1945 NW Quimby St. Be there!


----------



## Boris (May 24, 2012)

Derek asked me to take over scheduling of rides. We'll have the rides fall on the FIRST SUNDAY of EVERY MONTH from here on.


----------



## Boris (May 29, 2012)

*Sunday, Sunday, Sunday!*

That's right, this Sunday, You know the time. You know the place. Hope to see everyone there!


----------



## Boris (Jun 1, 2012)

Hey, you know what Sunday is? JUNE 3!!! And time for the Lucky Lab ride. See you there!


----------



## redline1968 (Jun 2, 2012)

just a bump.  lucky lab!!!!! is there going to be a mini swap?


----------



## Boris (Jun 2, 2012)

redline1968 said:


> just a bump.  lucky lab!!!!! is there going to be a mini swap?




As always, if you have something that you need gone, bring it along.


----------



## Boris (Jun 3, 2012)

Hope to see a good turn-out today. Rain or no rain. Bike or no bike. Ride or no ride. Not sure if i want to take the chance of getting any of my bikes wet.


----------



## Boris (Jun 3, 2012)

Good turnout. Everything stayed nice and calm, no fights. Missed those of you that couldn't make it though.


----------



## fatbike (Jun 6, 2012)

What's up! No photos.....


----------



## BWbiker (Jun 7, 2012)

*Lucky Lab rides*



Dave Marko said:


> That's right, this Sunday, You know the time. You know the place. Hope to see everyone there!

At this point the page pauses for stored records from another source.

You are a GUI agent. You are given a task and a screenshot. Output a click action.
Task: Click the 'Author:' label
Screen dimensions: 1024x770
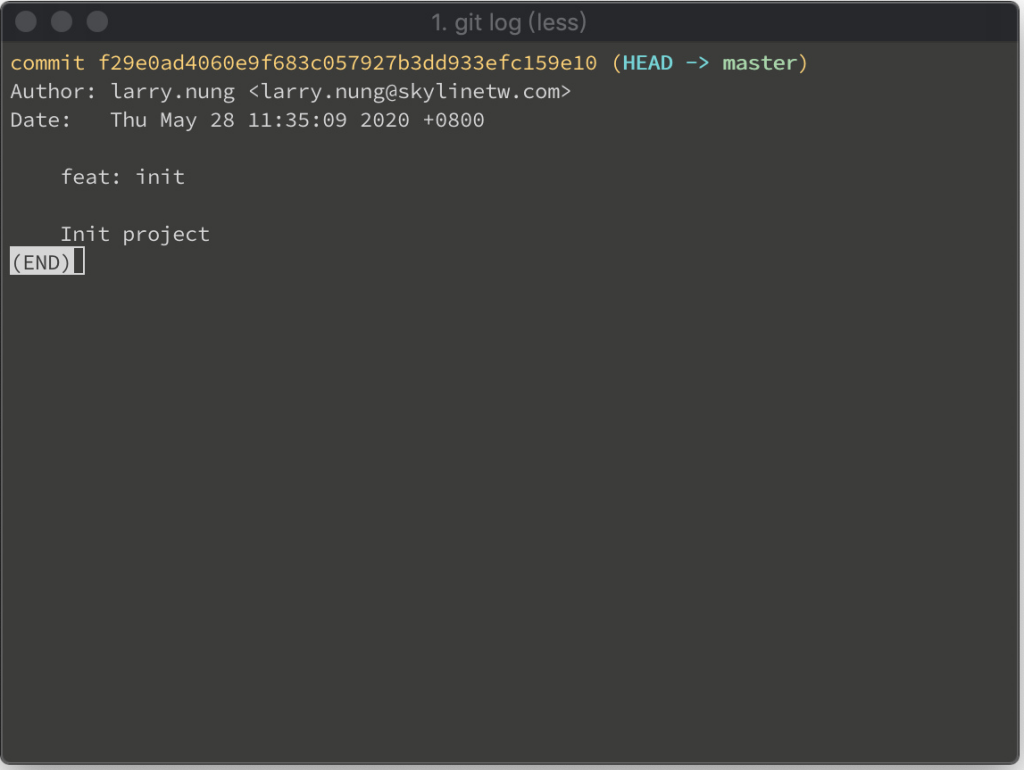coord(54,91)
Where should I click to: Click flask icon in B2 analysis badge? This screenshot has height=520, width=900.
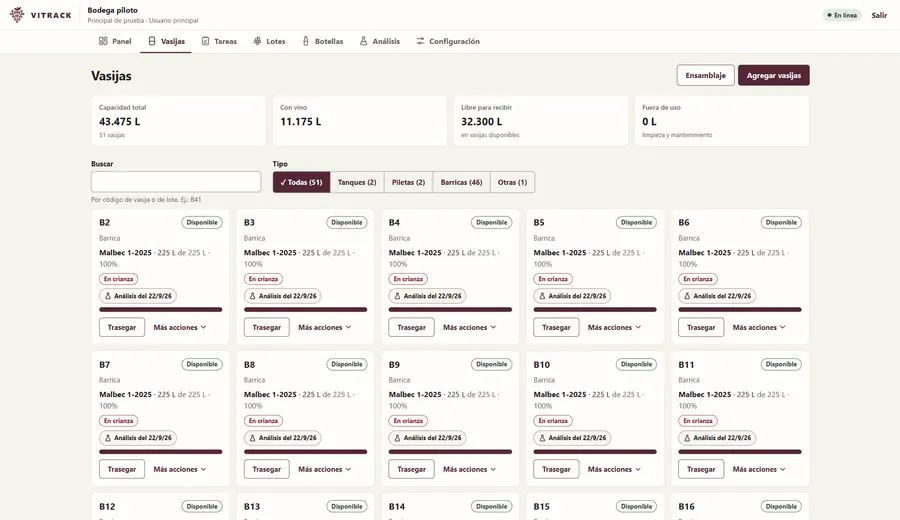[x=107, y=296]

Hi Dave (Boris), any chance you would consider moving the July ride and the September rides to avoid the Weekends before and after a Holiday? It may help on attendance! Of course then you would need to push the rides to the middle of both months. But then there's avoiding the Iron Ranch meet....... date unknown. Your call.
Thanks, Brad


----------



## Boris (Jun 7, 2012)

BWbiker said:


> Hi Dave (Boris), any chance you would consider moving the July ride and the September rides to avoid the Weekends before and after a Holiday? It may help on attendance! Of course then you would need to push the rides to the middle of both months. But then there's avoiding the Iron Ranch meet....... date unknown. Your call.
> Thanks, Brad




You bring up a good point Brad. I don't have your current email address, why don't you email it to me we can work on the date that would work best for you in July (for starters). I'll email or call everyone else and see which date would work best for them. General consensus will rule. The idea was to keep the rides on the first Sunday of each month so it would be easy for everyone to remember, but obviously there does need to be some exceptions.


----------



## BWbiker (Jun 7, 2012)

*Dates...*



Dave Marko said:


> You bring up a good point Brad. I don't have your current email address, why don't you email it to me we can work on the date that would work best for you in July (for starters). I'll email or call everyone else and see which date would work best for them. General consensus will rule. The idea was to keep the rides on the first Sunday of each month so it would be easy for everyone to remember, but obviously there does need to be some exceptions.



 Will do Dave. thanks! Brad


----------